30 さて、イエスはまだ村に入らず、マルタが出迎えた場所におられました。 31 マリヤを慰めていたユダヤ人たちは、彼女がそそくさと出て行くのを見て、きっと墓へ泣きに行くのだろうと思って、あとについて行きました。 32 マリヤはイエスのところまで来ると、くずおれるように足もとにひれ伏し、涙ながらに言いました。「ああ、先生。あなたさえいてくださったら、ラザロは、ラザロはまだ生きていたでしょうに。」 33 イエスは、目の前でマリヤが泣き伏し、ユダヤ人たちもいっしょに嘆き悲しんでいるのに強く心を動かされ、 34 「ラザロはどこですか」とお聞きになりました。「来て、ごらんください。」 35 イエスの目に涙があふれました。 36 そこで、ユダヤ人たちはこう言い合いました。「お気の毒に。どんなにラザロを愛しておられたことだろう。」 37 しかし、「盲人の目を開けたこの人が、ラザロを生かしておくことはできなかったのかね」と、非難めいて言う人もいました。

38 これを聞いたイエスは、またも心に深い憤りを感じながら、墓に着きました。それはほら穴で、入り口には重い石が立てかけてありました。 39 「さあ、石をわきにどけなさい。」イエスは人々をうながされました。マルタがあわてて止めました。「でも、もうひどいにおいがしています。なにしろ、死んでから今日で四日ですもの。」 40 イエスはマルタにおっしゃいました。「もし信じるなら神のすばらしい奇跡を見る、と言ったはずです。」 41 人々は言われるままに石を取りのけました。イエスは天を見上げ、「父よ。願いを聞いてくださってありがとうございます。 42 あなたがいつもわたしの願いを聞いてくださることはわかっています。ただ、あなたがわたしをお遣わしになったことを、ここに立っているみんなが信じるように、こう申し上げたのです」と祈られました。 43 それから、大声で、「ラザロよ。出て来なさい!」とお命じになりました。 44 すると、どうでしょう。ラザロが、手足を布で巻かれた姿のまま出て来たではありませんか! 顔も布で包まれたままです。イエスはあっけにとられている人々に言われました。「さあ、早く布をほどいてやって、帰らせなさい。」

45 マリヤについて来てこの出来事を見た多くのユダヤ人が、イエスを信じるようになりました。 46 しかし、パリサイ人たちのところへ行き、事細かにこのことを報告する者も何人かいました。

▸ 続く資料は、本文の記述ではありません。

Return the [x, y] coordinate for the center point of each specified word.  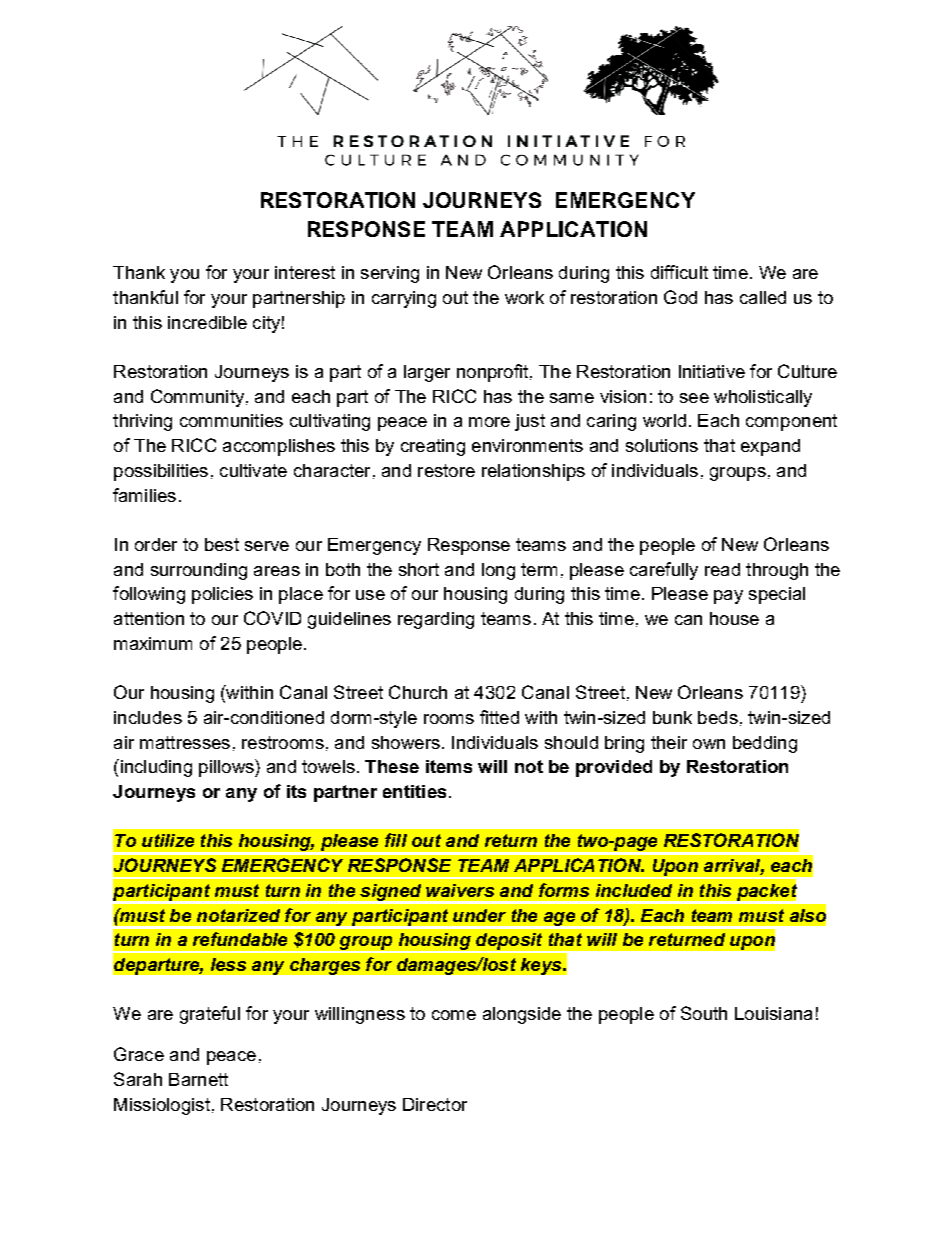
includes [148, 717]
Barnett [198, 1079]
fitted [499, 717]
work [524, 297]
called [763, 297]
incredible [207, 322]
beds [718, 717]
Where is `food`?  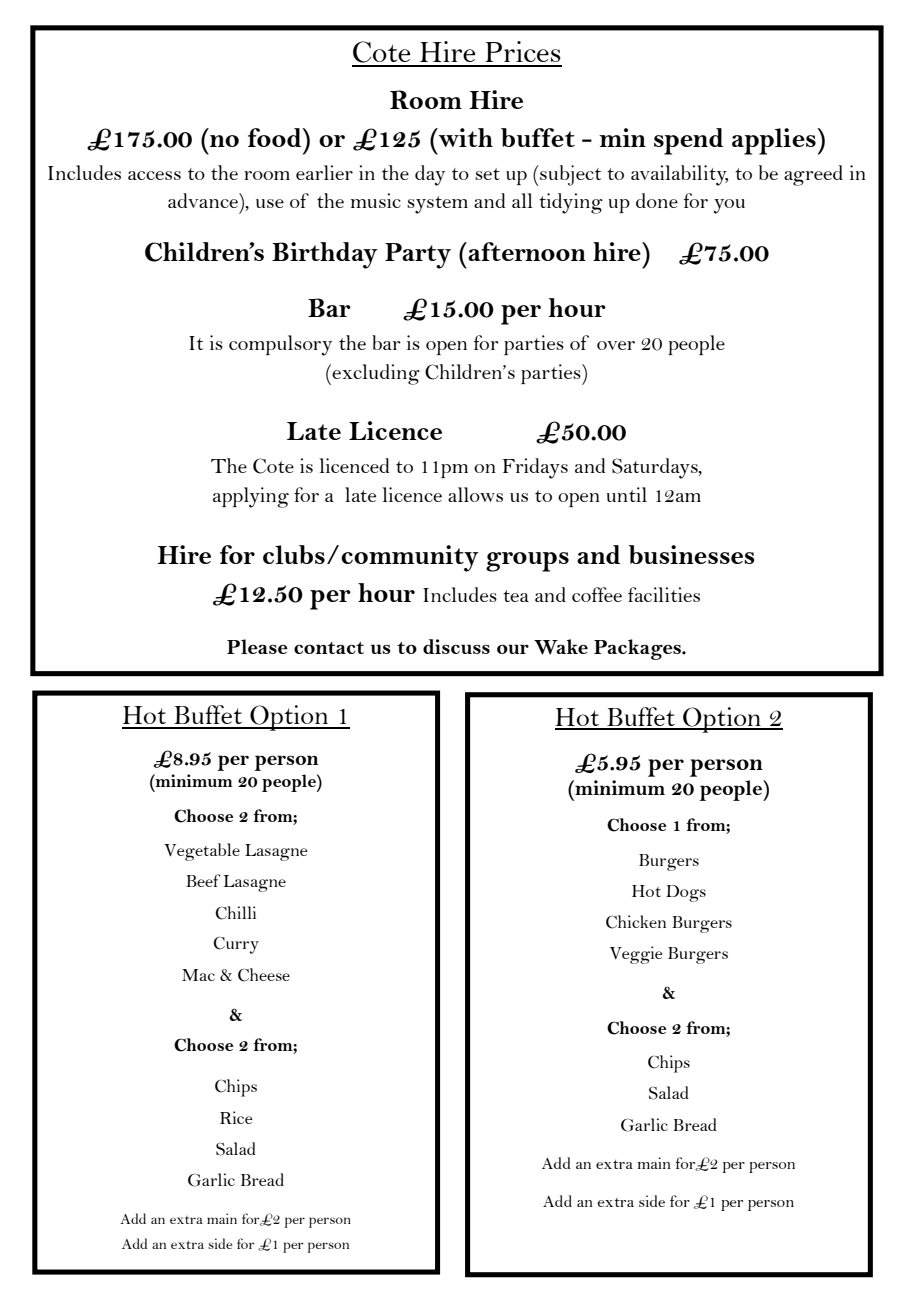 food is located at coordinates (276, 137).
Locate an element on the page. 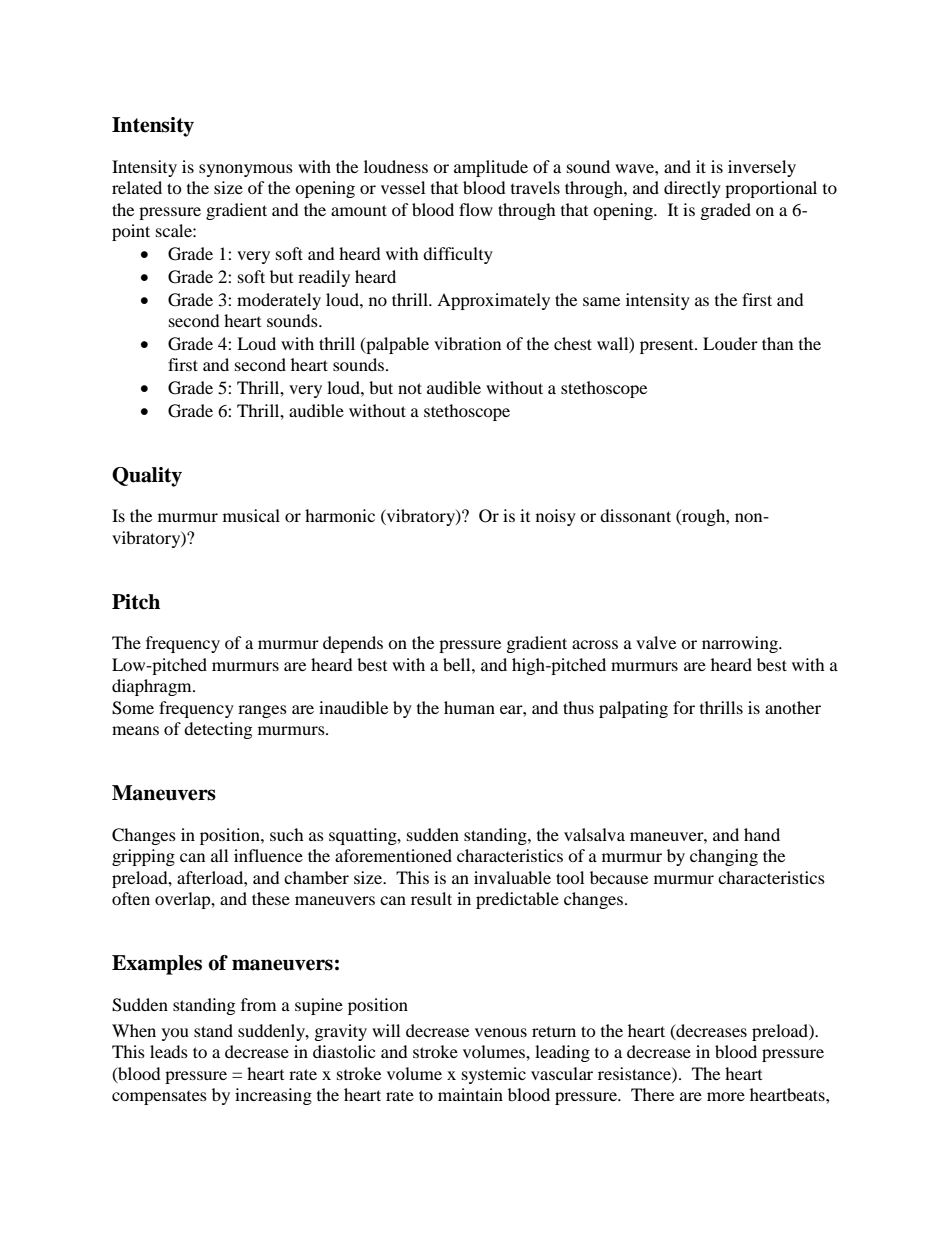 This document has width=952, height=1233. synonymous is located at coordinates (246, 170).
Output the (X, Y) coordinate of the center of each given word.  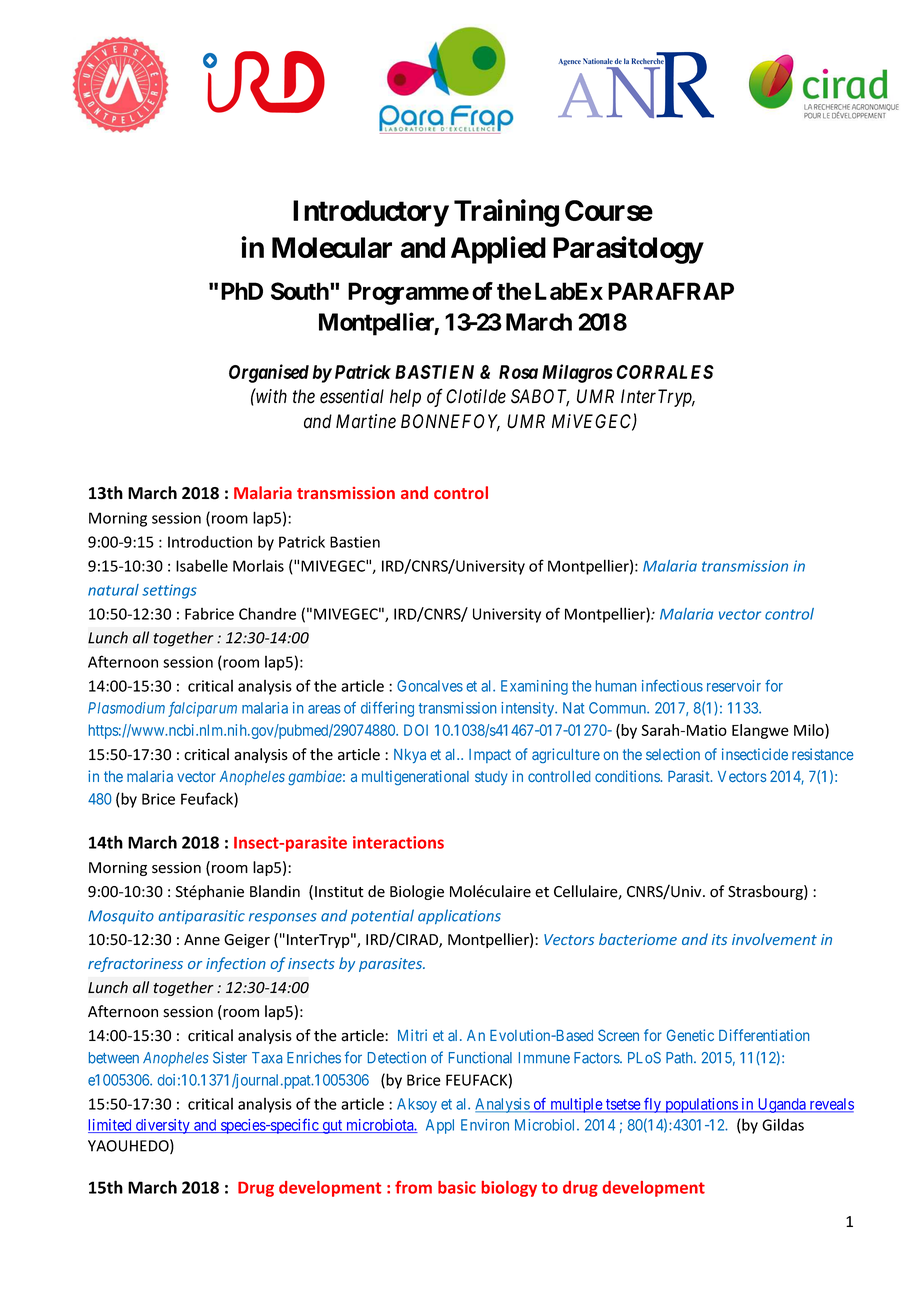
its (719, 939)
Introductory (371, 213)
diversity (163, 1126)
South (301, 291)
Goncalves (430, 686)
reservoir (734, 686)
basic (457, 1187)
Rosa (518, 372)
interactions (398, 842)
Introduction (210, 542)
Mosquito (121, 917)
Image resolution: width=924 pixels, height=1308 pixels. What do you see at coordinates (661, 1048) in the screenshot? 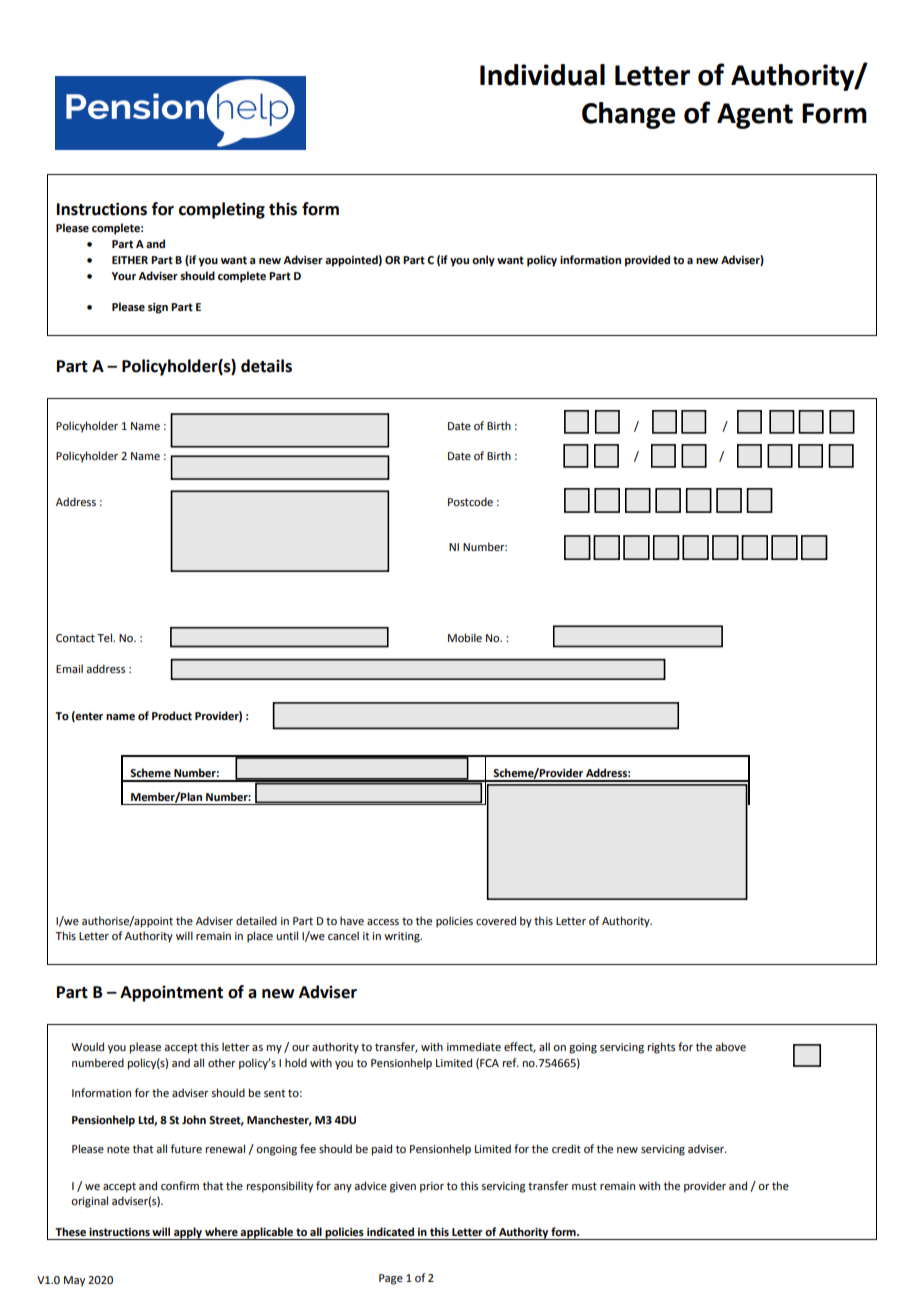
I see `rights` at bounding box center [661, 1048].
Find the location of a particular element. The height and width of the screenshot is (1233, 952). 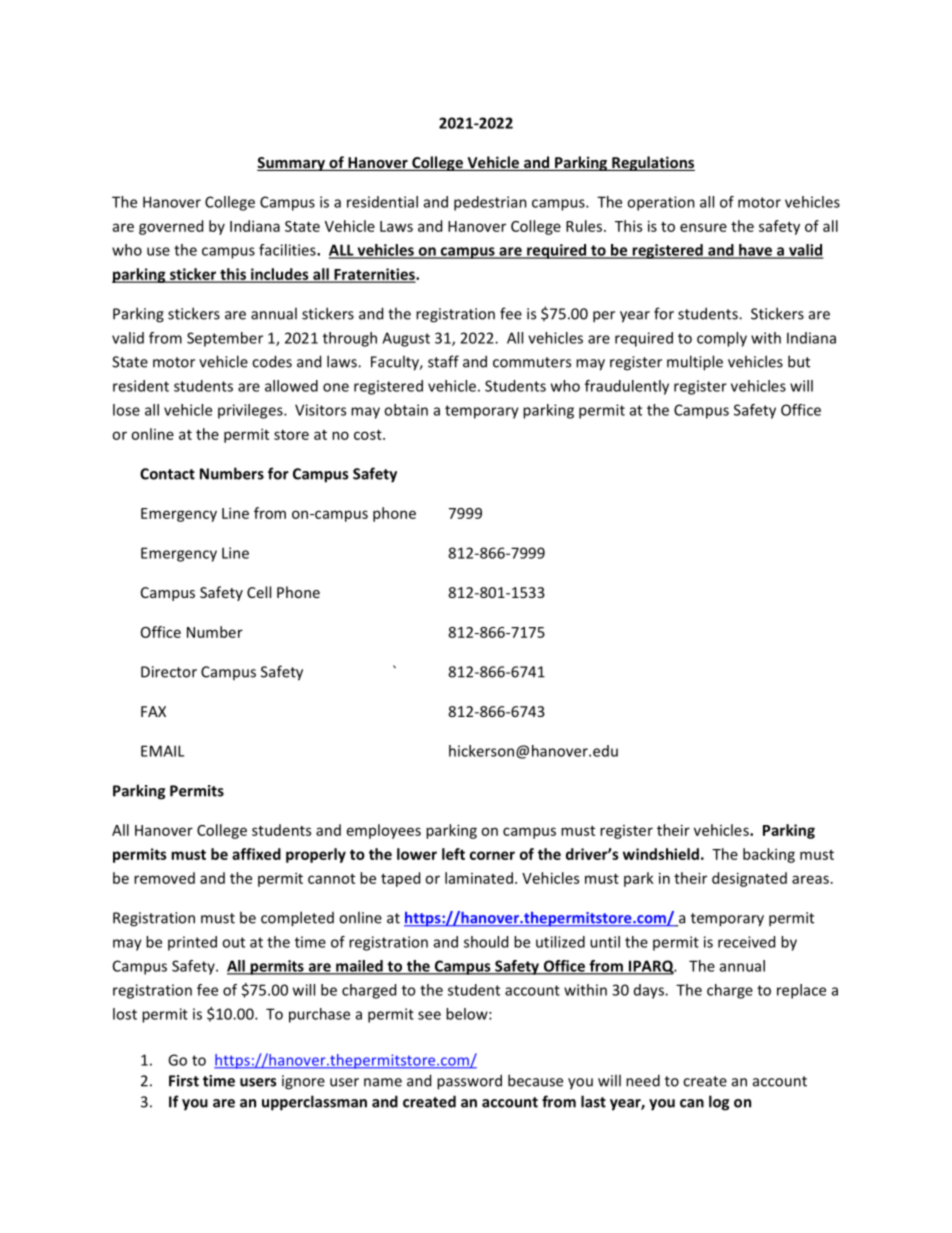

obtain is located at coordinates (406, 410).
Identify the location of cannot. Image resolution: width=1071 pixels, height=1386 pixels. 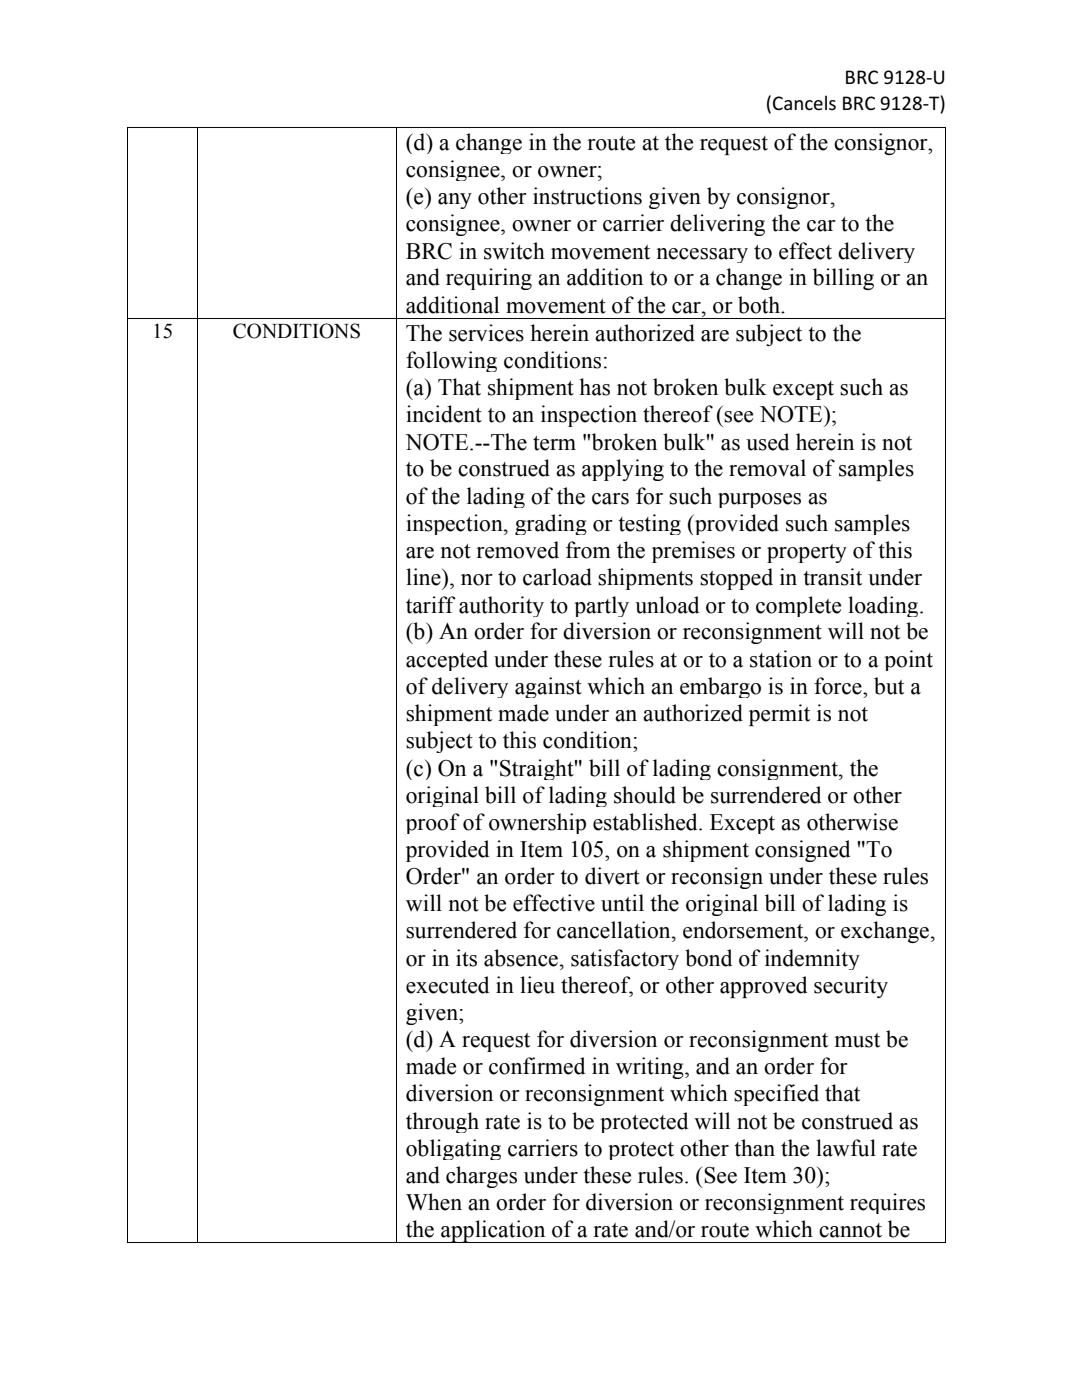
(850, 1230).
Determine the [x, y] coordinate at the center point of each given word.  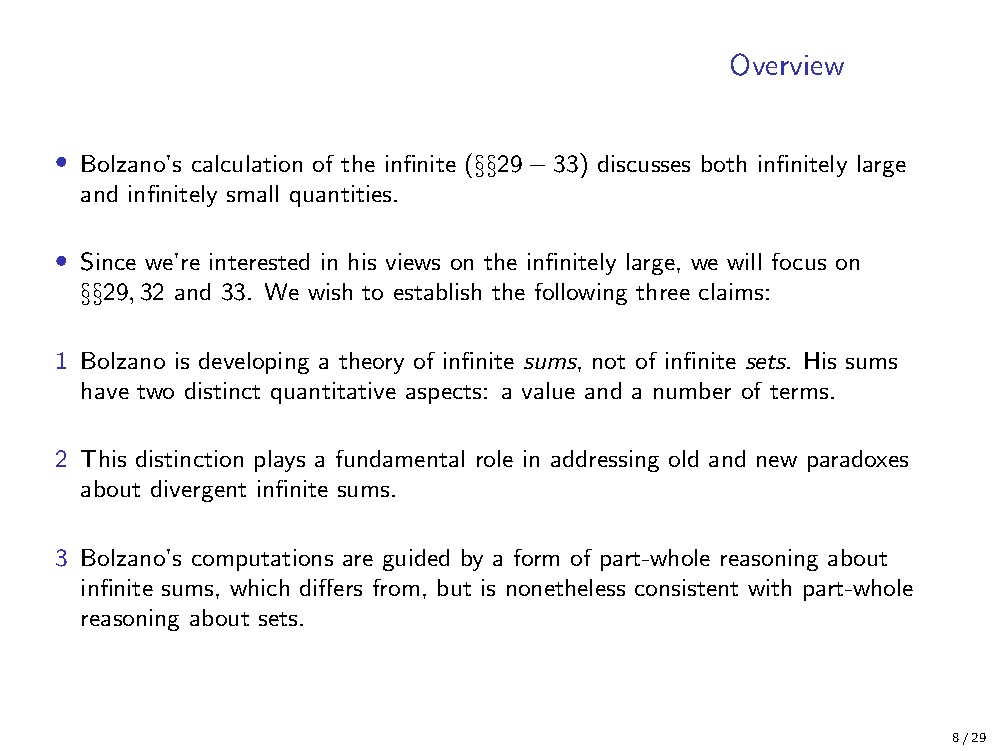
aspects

47 そこで祭司長やパリサイ人たちは、この問題を協議するため、さっそく議会を召集し議論しました。「あの男が奇跡を行っているというのに、いったい何をぐずぐずしているのか。 48 このまま放っておいたら、国民一人残らずあの男を信じるようになってしまうぞ。そんなことにでもなったら、ローマ軍が踏み込んで来てわれわれを殺し、われわれの土地も国民も乗っ取るだろう。」 49 すると、その年の大祭司カヤパが、業をにやして言いました。「ばかを言うな。こんなこともわからないのか。 50 全国民の代わりに、彼一人に死んでもらえば事はすむのだ。国民全体が滅びるなんて、冗談じゃない。」 51 イエスが全国民の代わりに死ぬことを、大祭司が預言したのです。カヤパは別の動機から、無意識のうちに、そのように言ったのです。 52 これはイエスが、イスラエル人ばかりか、世界中に散らされているすべての神の子どもたちのためにも死んでくださるという預言でした。 53 この時から、ユダヤ人の指導者たちは、イエスを殺す計画をあれこれ練り始めました。

54 そんなこともあって、イエスはユダヤ人の間でおおっぴらに活動することをやめ、エルサレムをあとにされました。そして荒野に近いエフライムの村で、しばらく弟子たちと共に身を潜めておられました。

55 ユダヤ人の過越の祭りが近づきました。この時は、多くの人々が各地からエルサレムに集まります。みな祭りの始まる前にきよめの儀式をすませようと、数日前には着くように出かけて来るのです。 56 人々は、イエスに会いたいと思いました。宮のあちこちで、「どうだろうね。あの方は祭りにいらっしゃるかな」と、しきりにうわさし合う声が聞こえます。 57 一方、祭司長やパリサイ人たちはイエスを逮捕することしか頭になく、「イエスを見かけた者は直ちに届け出よ」という命令を出していました。